Polycystic Οvary Syndrome (PCOS)

Polycystic ovary syndrome (PCOS), a hormonal disorder that impacts around 10-15% of women in their reproductive years, stands as one of the leading causes of infertility. Women affected by PCOS typically experience the presence of multiple small cysts (follicles) in their ovaries, resulting in irregular ovulation. Additionally, the condition manifests through enlarged ovaries and heightened production of androgens.

The exact cause of PCOS remains elusive, but early detection coupled with appropriate care can help mitigate the risk of long-term complications such as heart disease and type 2 diabetes.

What are the symptoms?

The most common symptoms are:

  • Acne
  • Obesity
  • Irregular periods
  • Excess facial and body hair (hirsutism)
  • Infertility

Diagnosis

There is no concrete way or test to diagnose polycystic ovary syndrome.

A detailed medical history (menstrual periods, weight changes)and a physical exam checking excess hair growth and acne are of great importance. Then a transvaginal ultrasound and hormone tests (FSH, LH, Estradiol, testosterone, DHEA, Androstenedione) should be done to diagnose the syndrome.

What are the causes?

The precise cause of this condition remains uncertain, although several factors are believed to contribute to its development. These factors include excessive levels of androgens (male hormones), elevated insulin levels, and genetic predisposition.

How we treat infertility in women with PCOS?

The primary cause of infertility in women with PCOS is the lack of regular ovulation or the absence of ovulation altogether.

  • Weight loss

Achieving weight loss can help restore menstrual cycle regularity and promote ovulation in women with PCOS. However, shedding excess weight can be particularly challenging for individuals with this condition. It is advisable to follow a dietary plan that is high in protein, moderate in carbohydrates, and low in fat. Incorporating aerobic exercises such as running, swimming, and walking into one’s routine can also be beneficial. Seeking guidance from a registered dietitian is recommended for personalized advice and support.

  • Oral medication

Clomiphene citrate is the primary medication prescribed for women with PCOS who are seeking to induce ovulation. Throughout the treatment process, particularly during the initial month, the woman’s ovarian response to the medication is monitored through ultrasound examinations. Typically, clomiphene is taken for a period of 6 months, and if pregnancy does not occur, alternative treatment options are considered. Other medications commonly utilized in such cases include letrozole and metformin.

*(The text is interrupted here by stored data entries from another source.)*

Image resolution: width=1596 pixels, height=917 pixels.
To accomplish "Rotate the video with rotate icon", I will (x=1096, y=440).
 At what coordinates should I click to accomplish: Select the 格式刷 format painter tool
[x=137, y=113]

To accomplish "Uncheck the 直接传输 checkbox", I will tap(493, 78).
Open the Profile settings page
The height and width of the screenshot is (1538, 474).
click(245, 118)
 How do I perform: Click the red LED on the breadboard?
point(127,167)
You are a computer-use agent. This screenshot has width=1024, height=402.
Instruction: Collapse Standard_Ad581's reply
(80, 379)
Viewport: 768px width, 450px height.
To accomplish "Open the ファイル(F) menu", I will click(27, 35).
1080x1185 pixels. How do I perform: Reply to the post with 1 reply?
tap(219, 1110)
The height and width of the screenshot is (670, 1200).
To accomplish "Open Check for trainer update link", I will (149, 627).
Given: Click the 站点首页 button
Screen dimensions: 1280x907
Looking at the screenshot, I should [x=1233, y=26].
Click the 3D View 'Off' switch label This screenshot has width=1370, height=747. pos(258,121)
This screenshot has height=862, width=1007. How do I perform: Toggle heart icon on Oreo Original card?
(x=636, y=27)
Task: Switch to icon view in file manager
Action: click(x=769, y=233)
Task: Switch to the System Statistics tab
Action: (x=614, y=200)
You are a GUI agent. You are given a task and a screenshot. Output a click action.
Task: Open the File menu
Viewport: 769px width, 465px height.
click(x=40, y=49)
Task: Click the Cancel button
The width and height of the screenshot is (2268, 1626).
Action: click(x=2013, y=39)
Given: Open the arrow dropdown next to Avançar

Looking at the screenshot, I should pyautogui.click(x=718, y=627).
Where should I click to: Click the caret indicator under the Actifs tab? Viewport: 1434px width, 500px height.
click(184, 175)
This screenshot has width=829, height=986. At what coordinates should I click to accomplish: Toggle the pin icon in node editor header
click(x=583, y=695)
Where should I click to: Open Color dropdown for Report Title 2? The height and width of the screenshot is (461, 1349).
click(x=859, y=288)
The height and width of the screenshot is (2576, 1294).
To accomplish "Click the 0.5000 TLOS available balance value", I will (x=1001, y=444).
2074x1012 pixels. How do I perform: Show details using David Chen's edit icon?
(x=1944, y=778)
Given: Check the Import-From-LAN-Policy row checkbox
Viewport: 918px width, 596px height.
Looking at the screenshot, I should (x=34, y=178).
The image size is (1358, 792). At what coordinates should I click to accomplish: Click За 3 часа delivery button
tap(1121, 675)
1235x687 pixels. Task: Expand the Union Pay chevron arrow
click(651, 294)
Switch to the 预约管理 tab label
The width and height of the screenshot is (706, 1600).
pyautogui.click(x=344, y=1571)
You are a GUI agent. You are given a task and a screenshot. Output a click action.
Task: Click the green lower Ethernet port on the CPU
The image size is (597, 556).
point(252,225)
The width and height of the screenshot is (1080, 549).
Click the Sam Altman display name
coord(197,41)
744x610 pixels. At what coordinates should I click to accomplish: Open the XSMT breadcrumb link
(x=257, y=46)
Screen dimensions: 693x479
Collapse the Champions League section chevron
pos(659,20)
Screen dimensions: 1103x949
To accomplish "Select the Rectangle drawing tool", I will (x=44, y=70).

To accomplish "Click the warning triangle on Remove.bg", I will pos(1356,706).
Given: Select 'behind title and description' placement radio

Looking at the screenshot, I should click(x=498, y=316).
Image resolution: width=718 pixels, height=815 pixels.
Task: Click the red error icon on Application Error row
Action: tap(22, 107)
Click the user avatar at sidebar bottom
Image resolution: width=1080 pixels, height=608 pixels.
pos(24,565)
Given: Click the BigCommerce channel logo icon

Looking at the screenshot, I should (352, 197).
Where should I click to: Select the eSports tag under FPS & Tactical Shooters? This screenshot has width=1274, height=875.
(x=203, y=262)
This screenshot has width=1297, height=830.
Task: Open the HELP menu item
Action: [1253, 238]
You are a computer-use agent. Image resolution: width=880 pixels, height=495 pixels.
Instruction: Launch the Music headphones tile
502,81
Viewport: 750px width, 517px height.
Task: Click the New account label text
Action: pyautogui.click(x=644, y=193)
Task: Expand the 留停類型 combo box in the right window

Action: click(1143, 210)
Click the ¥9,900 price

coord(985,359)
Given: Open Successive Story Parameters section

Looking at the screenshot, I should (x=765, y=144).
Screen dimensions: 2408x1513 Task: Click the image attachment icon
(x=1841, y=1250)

  • Injectable medications

Gonadotrophin injections are the next step for women who failed to ovulate with oral medication. Again the woman should be monitored carefully because there is a small risk of ovarian hyperstimulation. In many cases, we perform IUI (intrauterine insemination) to increase the chances of pregnancy.

  • Surgery (ovarian drilling)

Ovarian drilling is a surgical procedure where we perform laparoscopy and we create small holes with diathermy in the ovaries.The results are excellent and most of the women ovulate the first month after the operation.

  • IVF treatment

If the aforementioned approaches prove ineffective, the next recommended course of action with high success rates is undergoing in vitro fertilization (IVF) treatment. Due to the increased risk of ovarian hyperstimulation in women with PCOS, close monitoring is essential. In cases where a significant number of eggs are produced, it is common practice to freeze all the embryos and perform the embryo transfer in a subsequent cycle for optimal results.